= 原文 =
_ _ _ _

2018年8月5日日曜日

椎間板症のリハビリ治療

椎間板症のリハビリ治療

椎間板症(Intervertebral disc disease)のリハビリ治療に関して、わかりやすく解説していきます

椎間板の概要

椎間板(椎間円板)
椎間板とは、椎骨と椎骨の間に位置する円形の線維軟骨で、上下の椎骨に加わる衝撃を吸収するクッションの役割を持ちます。
立位姿勢においては、脊椎にかかる荷重の約80%を椎間板が受け止めており、残りの20%を椎間関節が担っています。
椎間関節と軟骨関節
椎間板という弾力性のある組織を介在することにより、上下の椎骨は僅かな範囲ですが自由に動くことができます。
そのため、椎体後方の椎間関節と合わせて、椎体同士の軟骨関節が脊椎の可動性を実現するためには非常に重要です。
上位腰椎では椎間板の前面と後面はほぼ同じ高さであるのに対して、下位腰椎では前面の高さが後面の約2倍の高さとなります。
これは、前面を高くすることで前方部分への圧を減らし、さらに腰椎の前弯を構成するための大切な要素となっています。
椎間板の支配神経|脊椎洞神経
椎間板は、外側の線維輪と中心部の髄核から構成されます。
通常、軟骨組織には神経はありませんが、椎間板の線維輪浅層に関しては脊髄神経前枝(脊椎洞神経)からの支配を受けています。

_ _ _ _

= 作業内容 =
(1) 椎間板症のリハビリ治療に関する原文から、「そのため、椎体後方の椎間関節」を含む語句で始まり「の大切な要素となっています。」で終わる部分を、一字一句違えずに書き写してください。
(2) 椎間板症のリハビリ治療に関する原文で、丸括弧の中に記されている語句をすべて、登場する順に挙げてください。
(3) 椎間板症のリハビリ治療について解説した原文を、最後の文の後から書き継いでください。

= 抽出資料 =
_ _ _ _

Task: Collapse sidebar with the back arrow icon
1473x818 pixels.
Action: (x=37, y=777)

_ _ _ _

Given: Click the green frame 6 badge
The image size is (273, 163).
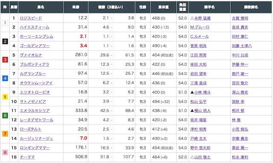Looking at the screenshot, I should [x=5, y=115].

_ _ _ _

= 解答一覧 =
(1)
そのため、椎体後方の椎間関節と合わせて、椎体同士の軟骨関節が脊椎の可動性を実現するためには非常に重要です。
上位腰椎では椎間板の前面と後面はほぼ同じ高さであるのに対して、下位腰椎では前面の高さが後面の約2倍の高さとなります。
これは、前面を高くすることで前方部分への圧を減らし、さらに腰椎の前弯を構成するための大切な要素となっています。

(2)
Intervertebral disc disease
椎間円板
脊椎洞神経

(3)
そのため、椎間板が障害を受けることで腰痛が発生することになります。

椎間板症で痛みが出現する場所

椎間板が疼痛の原因組織である場合は、腰部の中央に両側性の痛みとして現れ、障害部位から遠位にかけて放散します。
椎間板に対して徒手的にストレスは与えられないため、体表からの圧迫で腰痛を再現することはできません。
椎間板症は疼痛部位を尋ねると「この辺り」と手のひらを置いて場所を限局できないのに対して、椎間関節障害の場合は「ここ」と指先で示すことができることが特徴です。
腰痛が両側性(脊髄神経前枝)か片側性(脊髄神経後枝)かで原因が異なりますので、以下の表を覚えておくと臨床でも役立ちます。
片側性両側性
筋・筋膜性腰痛椎間板症
椎間関節障害骨粗鬆症性脊椎圧迫骨折
コンパートメント症候群

椎間板性疼痛の好発年齢

椎間板が原因の腰痛は、椎間板が変性してくる中高年に多い傾向にあります。
若年者と高齢者で腰痛の原因は大きく異なりますので、以下の表を覚えておくと非常に役立ちます。
若年者高齢者
椎間関節障害椎間関節障害
筋・筋膜性腰痛筋・筋膜性腰痛
椎間板ヘルニア骨粗鬆症性脊椎圧迫骨折
成長期分離症腰椎変性すべり症
コンパートメント症候群

椎間板以外の問題について

腰痛患者で診断名に椎間板症と付けられるケースは非常に多いですが、実際に椎間板が腰痛の主な原因組織であることは少ないです。
これは膝関節の半月板損傷と同じであり、実際は膝蓋下脂肪体が原因で痛みを誘発していることのほうが圧倒的に多いのと似ています。
椎間板はあくまで加齢に伴って変性する(潰れる)ことがわかっている組織であるため、痛みを強く誘発するような構造をとりません。
ただし、椎間板が潰れると椎体間のクッションがなくなるため、椎間関節への負担が増加し、脊椎の動きも非常に不安定となります。
そうすると椎間関節障害や腰椎変性すべり症、脊椎圧迫骨折など、あらゆる問題へと波及することにつながります。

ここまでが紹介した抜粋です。